En paralelo, la proliferación de amenazas de distinta magnitud (desde el envío de notas ominosas hasta los daños físicos a propiedades inmuebles o vehículos) también contribuye a un enviciamiento de lo que debería ser un masivo ejercicio democrático, libre de presiones, condicionamientos y desde luego enfrentamientos. La participación –presunta y a menudo comprobada– de distintas formaciones del crimen organizado alimenta los indeseables focos de inestabilidad que se advierten en ciertas poblaciones, estados y regiones de nuestro territorio. La recurrencia a las armas se convirtió, en los meses y semanas previos al día de la elección, en una constante que le dio a ese periodo –y hasta ayer mismo, cuando ocho personas murieron en distintos hechos violentos– un carácter virtualmente bélico, del todo contrastante con la reflexión y el intercambio de ideas que debieran prevalecer en una campaña electoral que, como la de hoy, culmina en una jornada definitoria para el futuro de la República.

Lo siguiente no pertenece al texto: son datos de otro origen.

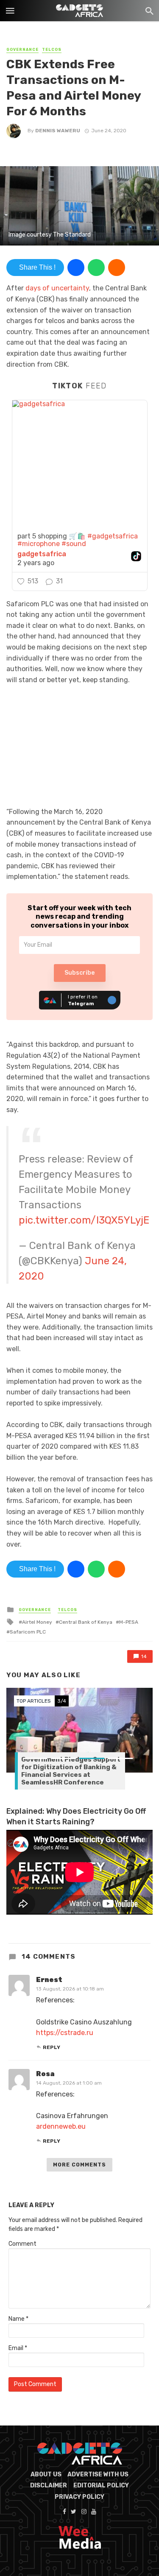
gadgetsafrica (41, 554)
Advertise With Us (97, 2474)
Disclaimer (48, 2485)
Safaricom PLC (28, 1632)
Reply (51, 2047)
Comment (22, 2243)
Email (17, 2348)
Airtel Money (37, 1622)
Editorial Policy (101, 2485)
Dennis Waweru (57, 131)
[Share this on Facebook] (75, 267)
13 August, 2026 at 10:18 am (70, 1989)
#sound (73, 544)
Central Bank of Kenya (85, 1622)
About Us (46, 2474)
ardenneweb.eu (61, 2126)
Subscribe (79, 972)
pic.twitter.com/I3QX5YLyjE (84, 1220)
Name (18, 2318)
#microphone (38, 544)
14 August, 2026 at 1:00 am (69, 2083)
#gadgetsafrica (112, 536)
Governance (22, 49)
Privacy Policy (79, 2497)
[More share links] (116, 267)
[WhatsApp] (96, 267)
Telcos (51, 49)
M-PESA (128, 1622)
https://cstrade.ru (64, 2033)
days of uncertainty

No es exagerado calificar de ese modo a esta elección, habida cuenta del volumen del padrón (cerca de 88 millones de personas), la extensión del proceso (en sus distintas etapas casi nueve meses), su elevado costo (unos 25 mil millones de pesos sólo para el apartado presidencial), el número de casillas a instalarse en las 30 entidades donde se votará (más de 156 mil) y el gran despliegue humano y logístico realizado para su celebración.

La dimensión de estos comicios concurrentes hace que la aparición de la violencia en ellos se vuelva más grave de lo que este fenómeno es de por sí, en la medida en que puede manifestarse en forma más extendida. Con todo, algunas organizaciones financieras internacionales opinan, desde el exterior, que no se producirán hechos que afecten gravemente ni la jornada ni la democracia. Y por su lado, el Instituto Nacional Electoral (INE) dice confiar en que las votaciones se realizarán en calma, pese a que no puede ignorar las situaciones de tensión que menudean en varios puntos del país, en varios casos generadas por la impericia del propio organismo electoral a la hora de cumplir con su cometido.

Otro ‘aporte’ sustantivo a la disconformidad generalizada con que los votantes llegan a las urnas este domingo es el de las prácticas fraudulentas ejercidas en todos los niveles de la elección. A las argucias tradicionales (robo o quema de urnas, ‘carruseles’, compra de votos, etcétera) se ha sumado un variado rosario de trampas que los partidos o sus militantes, por propia iniciativa, hacen efectivas sin pudor alguno, que son comprensible fuente de irritación ciudadana y que ya parecen consustanciales a nuestra vida política.

Pero el clima que favorece los hechos violentos no procede solamente de los desencuentros políticos y las pugnas territoriales del narco: se ha ido gestando también por un descontento social que está alcanzando cotas inadmisibles, producto de una situación económica (con su correlato político) que hoy por hoy lesiona severamente a una sensible mayoría de la población de nuestro país. El modelo llevado adelante por los sucesivos gobiernos que se han alternado en los decenios anteriores ha empobrecido a muchos millones de hombres y mujeres que, si bien les va, se mantienen gracias a trabajos mal pagados, y que por más que trabajen no pueden obtener ni los satisfactores mínimos para una existencia digna, y lo que es peor, de seguir dicho modelo no tendrán ante sí ninguna esperanza de mejora y desarrollo.

Pese a todo, es deseable que la elección de hoy se lleve a cabo con la mayor tersura posible. Con ese espíritu y esa voluntad, con independencia de las preferencias de cada quién, los ciudadanos debemos acudir a las urnas a determinar nuestro futuro como nación.